►
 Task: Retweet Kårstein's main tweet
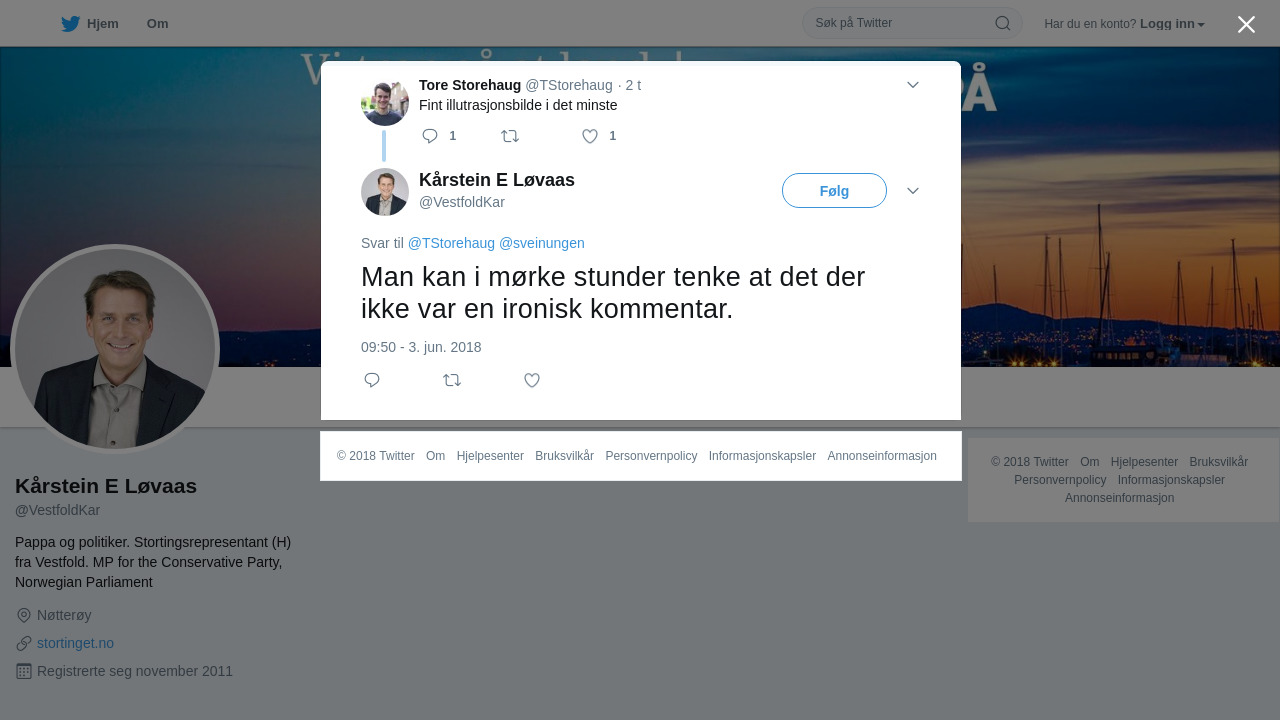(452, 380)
◄
►
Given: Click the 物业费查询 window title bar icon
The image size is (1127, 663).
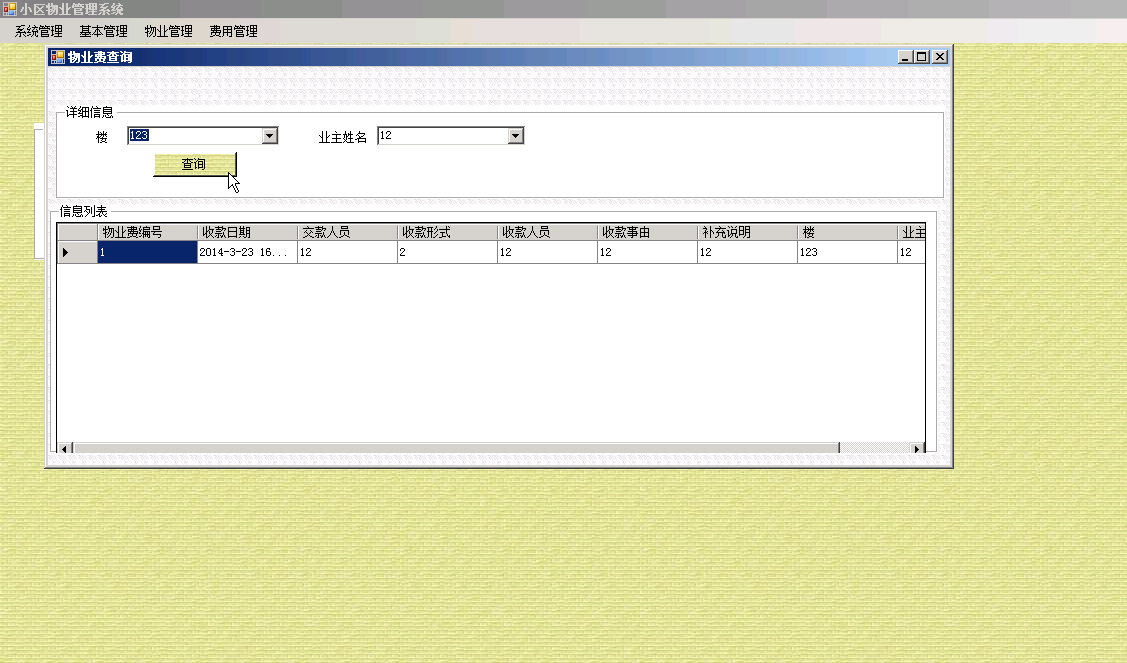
◄
►
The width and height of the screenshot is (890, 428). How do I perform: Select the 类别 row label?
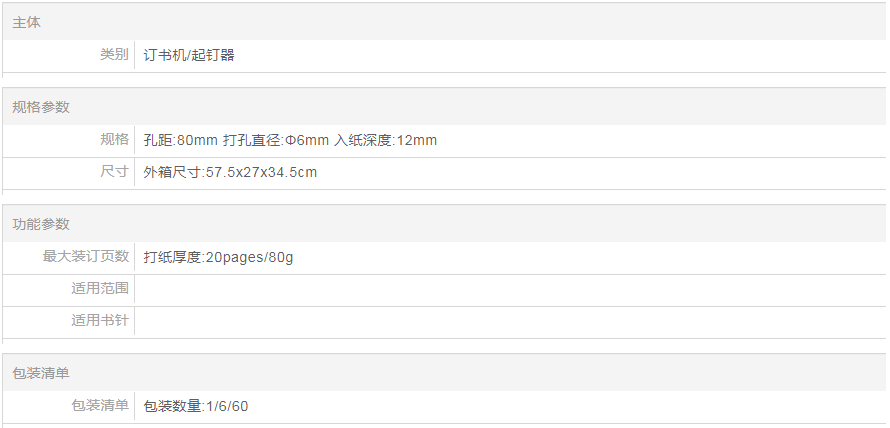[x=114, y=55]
◄
Everything above from the line containing "Given: Click the 物业费查询 window title bar icon" down to the line containing "The image size is (1127, 663)." should be copied exactly, both end lines included, and nothing else.

(Reply to the exercise):
Given: Click the 物业费查询 window title bar icon
The image size is (1127, 663).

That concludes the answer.